After a very dark and drizzly week the sun unexpectedly came out this weekend. It was great timing with my parents in town for a couple of days, so we got to go out and bird-watch in some decent weather. On Saturday we headed to the south end of the island, where I was keeping my eyes peeled for a snowy owl. Several have been seen on the island, but only briefly, as they all have seemingly moved on quickly. With lots of reports throughout Washington and nearby British Columbia, it seems like it's going to be another big irruption year for snowy owls. There was no sight of one along the Redoubt Road near American Camp, but I did relocate the rough-legged hawk I saw down there about a week earlier. It's not a great shot, but I wanted to document this locally uncommon bird:
Also in this area we found some western meadowlarks, a northern harrier, and a pair of bald eagles. Next we continued on towards Cattle Point, stopping to take a look at this red fox in its beautiful winter coat:
There were also four deer on the hillside of Mt. Finlayson, and when the sun came out I had to stop and take this photo of two of them:
At Cattle Point the highlight was a flock of about 30 black turnstones that landed on the rocks right below us. It was cool to look down on them chittering away as the waves crashed over the rock they were standing on. All the other usual sea bird species were around too, including surf scoters, harlequin ducks, a black oystercatcher, horned grebes, and red-breasted mergansers. We also saw a red-tailed hawk and a flock of about 200 starlings doing amazing aerial formations.
Next stop was Fourth of July Beach for a COASST survey. There weren't any stranded seabirds, but there were plenty more good bird sightings. The highlight for me was all the shorebirds, including another twenty or so turnstones, half a dozen black-bellied plovers, and two dunlin. There were also some song sparrows and Pacific wrens darting in and out among the driftwood.
Today we decided to bird more of the interior of the island. Our first stop was Sportsman Lake where we found several trumpeter swans, about 20 hooded mergansers, a good number of ring-necked ducks, and a few bufflehead, pied-billed grebes, double-crested cormorants, and American wigeon. There was also one common merganser. We next swung by Egg Lake, where there were a few more swans and a nice group of American coot. Here's the view across the dock at Egg Lake:
We continued out towards Roche Harbor and drove the White Point Road loop which takes you right down to the water of Wescott Bay.
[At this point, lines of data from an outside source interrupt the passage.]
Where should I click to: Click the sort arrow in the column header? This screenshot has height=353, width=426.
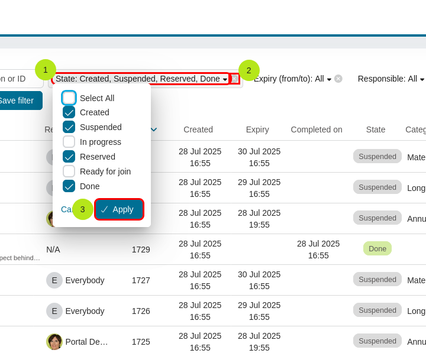pyautogui.click(x=154, y=129)
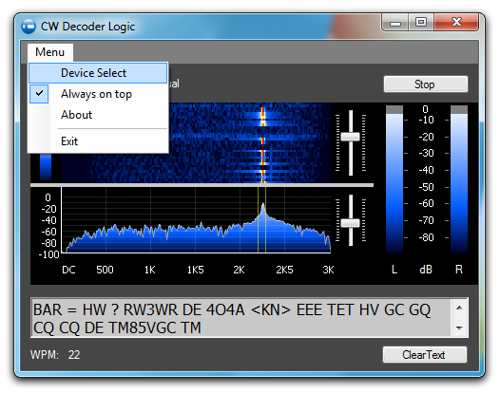
Task: Click the spectrum peak near 2K
Action: (x=262, y=210)
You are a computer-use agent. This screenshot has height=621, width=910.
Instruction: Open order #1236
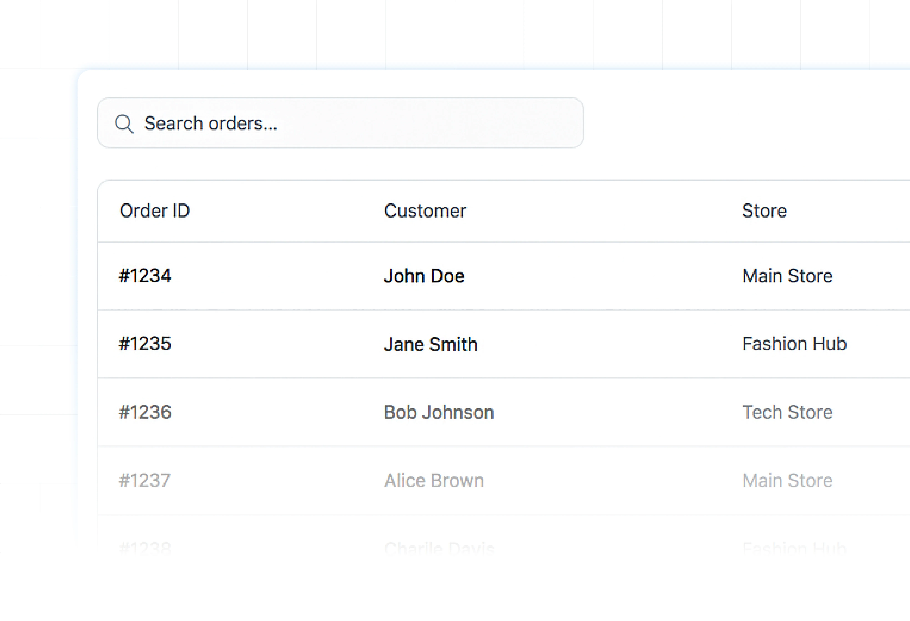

There were a few red-breasted mergansers here, so we got to see all three merganser species on the day. I also spotted two horned grebes and a pigeon guilemot. The reflections of the cumulus clouds in the calf waters were probably the most stunning sight at this stop:
It wasn't much further down the road that we stopped to view six California quail that were hanging out near the road. Often skittish, these guys were more accommodating, hanging out for a while as we took photos from the car:
Also on this stretch of road we found a big flock of pine siskins. It was pretty quiet bird-wise at the lagoon near Roche Harbor except for a couple of ravens and a kingfisher, but before heading back to town we made one more stop at the ponds south of British Camp which are often good for ducks this time of year. They didn't disappoint! We saw more swans, Canada geese, and a group of 11 greater white-fronted geese, only the second time I've seen this species on the island. In addition to a lot more ring-necked ducks, bufflehead, and wigeon, there were also our only mallards of the day, a pair of northern shoveler, and one more common merganser. With only a couple hours birding each day, we turned up more than 50 species on the weekend - not bad!